Кёртис подходит ближе. Статуя одета во все белое – белая хламида, белый шарф, круглая белая шапочка. Лицо и руки покрыты белилами. Кёртис затрудняется определить пол позирующего человека. Несколько минут он разглядывает статую в просвете между головами стоящих впереди и за это время не замечает ни единого моргания. Ничего не выражающий взгляд направлен в пустоту. Внезапно Кёртис осознает, что многие из созерцателей, включая его самого, почти так же неподвижны, как статуя. Эпидемия паралича. Встряхнувшись, он отделяется от этой группы.
Надо бы купить что-нибудь для Даниэллы – подарок в качестве извинения, – но все изделия здесь ручной работы, привезены из-за границы и слишком дорого стоят, да и Дани вряд ли понравятся вещицы такого рода. Маски со стразами, фолианты в кожаных переплетах, стеклянные пеликаны. Серебристое зеркало в хрустальной оправе. Деревянная марионетка с длиннющим носом-клювом.
Просматривая меню в «Таурс деликатессен», он начинает нервничать – ему кажется, что он находится не там, где следует. Стэнли сейчас может быть где-то неподалеку, но в это место он не забредет уж точно. Еще одна ресторанная зона расположена этажом ниже, по соседству с игорным залом. И Кёртис идет назад тем же маршрутом.

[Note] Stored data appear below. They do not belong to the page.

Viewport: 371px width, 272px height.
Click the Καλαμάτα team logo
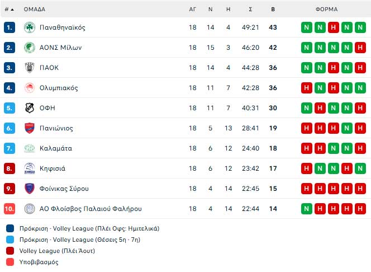[x=30, y=148]
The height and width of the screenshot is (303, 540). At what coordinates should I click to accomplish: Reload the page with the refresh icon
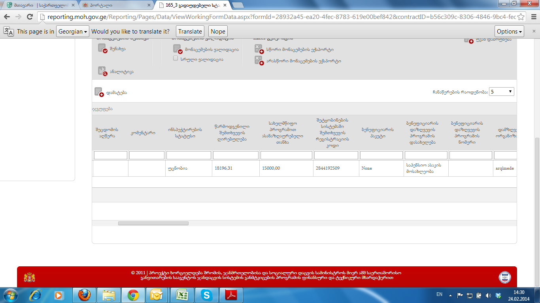coord(30,17)
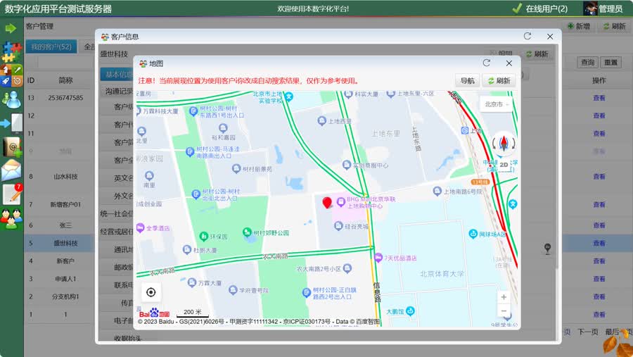Viewport: 633px width, 357px height.
Task: Select the 基本信息 tab
Action: pos(117,74)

В процессе спуска лифта классическая музыка из динамиков сменяется балладой Фила Коллинза, а при открытии дверей белый шум казино обволакивает его, как пар в турецкой бане. Все предметы кажутся расплывчатыми и равноудаленными. Поскольку все военные сейчас находятся либо в Кувейте, либо на своих базах в состоянии готовности, Кёртис имеет основания полагать, что эта ночь в казино будет относительно спокойной; однако она таковой не кажется. Хоть в толпе и не мелькают армейские стрижки, но очереди у банкоматов не стали короче, шум и суета в зале на прежнем уровне, как и встречные потоки прибывающих и убывающих клиентов. Впрочем, это заведение никогда не было особо популярным среди служивых, так что они здесь погоды не делают. Перед дверьми туалетов группа мужчин в ожидании жен и подруг лениво бренчит монетами или штудирует пособия по базовой стратегии блэкджека. Большинство из них в возрасте Кёртиса или моложе.

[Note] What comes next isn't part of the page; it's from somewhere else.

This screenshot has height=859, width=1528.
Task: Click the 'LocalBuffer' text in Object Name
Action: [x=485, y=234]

Практически на автопилоте он совершает уже традиционный обход зала по часовой стрелке, подмечая отдельные, ранее упущенные детали: массивные канделябры, цветные узоры ковра, расположение видеокамер под потолком. Осматривает столы блэкджека, игровые автоматы, видеопокер, букмекерскую контору и отдельную зону для слот-машин с повышенным процентом выплат. Стэнли нигде нет, как и Вероники, – по крайней мере, в настоящий момент.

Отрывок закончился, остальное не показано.